Play’s the Thing: Given that he's starring in a ridiculous Broadway comedy, it's only fitting that Oliver Chris doesn’t take his job too seriously. “I hate when actors talk earnestly about acting,” he says. “It’s so annoying! You have to take it seriously when you’re doing it, and you have to try quite hard, but any other time: F**k it. And you can quote me!” But he can also be quoted describing his whole life as, “Consumed with thinking about acting. Acting, booze and girls,” he jokes. “It’s a real mess.” Chris credits his parents with getting him into the theater. They took him to his first show, Peter Hall’s Animal Farm at the National Theatre, when he was six years old. (“I’ve had this deep and unerring suspicion of pigs ever since.”) At eight, he was mesmerized by a group of actors who entertained at a party his parents threw, and Chris decided acting would be his career, too. “I fell in love with these guys and couldn’t believe you could do this for a living, showing off and shouting and mucking around. It was brilliant.”
But Seriously, Folks: Fresh from studying theater at the Central School of Speech and Drama in London, Chris veered toward TV-land when he got a role on the BBC sitcom The Office. “I’d never really done comedy before. I used to loom over people and look sinister,” he says. Over the next seven years he appeared in shows like Green Wing, Rescue Me and According to Bex, but he missed the theater. “There was a point where I was offered both a TV show and a play,” he says. “I chose to take the play. That marked a real change for me.” That career-changing role was Petruchio in The Taming of the Shrew, and since then his impressive credits include two shows with legendary director Peter Hall.
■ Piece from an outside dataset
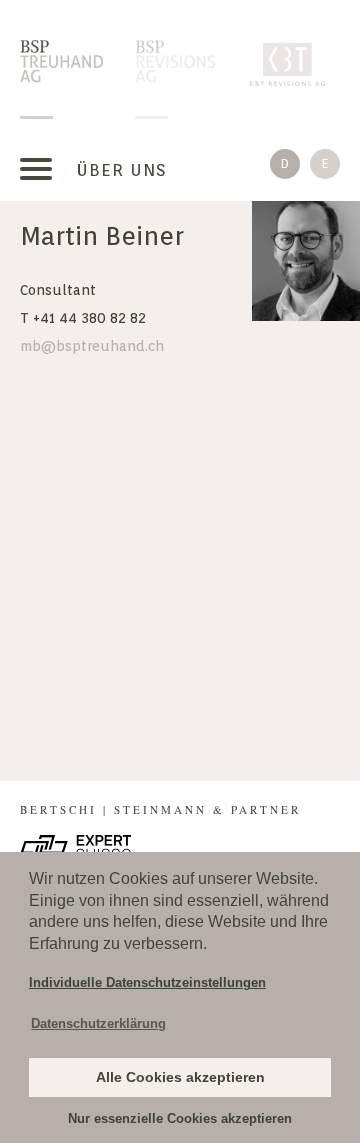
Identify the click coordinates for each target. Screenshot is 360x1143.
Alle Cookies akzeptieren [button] (180, 1077)
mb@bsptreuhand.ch (92, 346)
One of those was A Midsummer Night’s Dream, playing Bottom opposite Judi Dench as Titania. “To have Judi Dench deliver some of Shakespeare’s greatest poetry while she’s cradling my head, you can’t buy a ticket to that,” he gushes, all joking aside. “For someone who is desperate to be accepted by the theater establishment, to work with these people, to become a part of that history in a tiny way, that’s a price beyond rubies.”
One Man Wonder: Chris got involved with One Man, Two Guvnors in its early workshop days, and “relished it from the first second,” he remembers. “My character is a piss-take of a stereotype of a very English aristocrat and I love that. I love anything that’s rude and a bit weird, where I get to swear and say stupid things and grab people by the balls.” London audiences loved it as well, and Chris earned an Olivier nomination. But the actor credits One Man as more than just a professionally rewarding laugh riot. Two weeks before the London opening his fiancée, actress Rachael Stirling, broke off their engagement. “The sad and honest truth is that I think the play saved me,” he admits. “It was hideous, but the play gave my life the dynamic it needed to get through with a minimum of sobbing and listening to sad songs and growing a beard.” Two months before coming to Broadway, he met an actress friend of a One Man castmate and fell head over heels. “It was terrible timing,” says a clearly smitten Chris, “but it made this whole trip better because it’s turned into a sort of teenage Dawson’s Creek, lovesick pining.” Bringing his over-the-top character to Broadway ain’t bad either. “It's the most awesome thing in the world,” he says of One Man's New York run. “I’m so proud to be part of it.”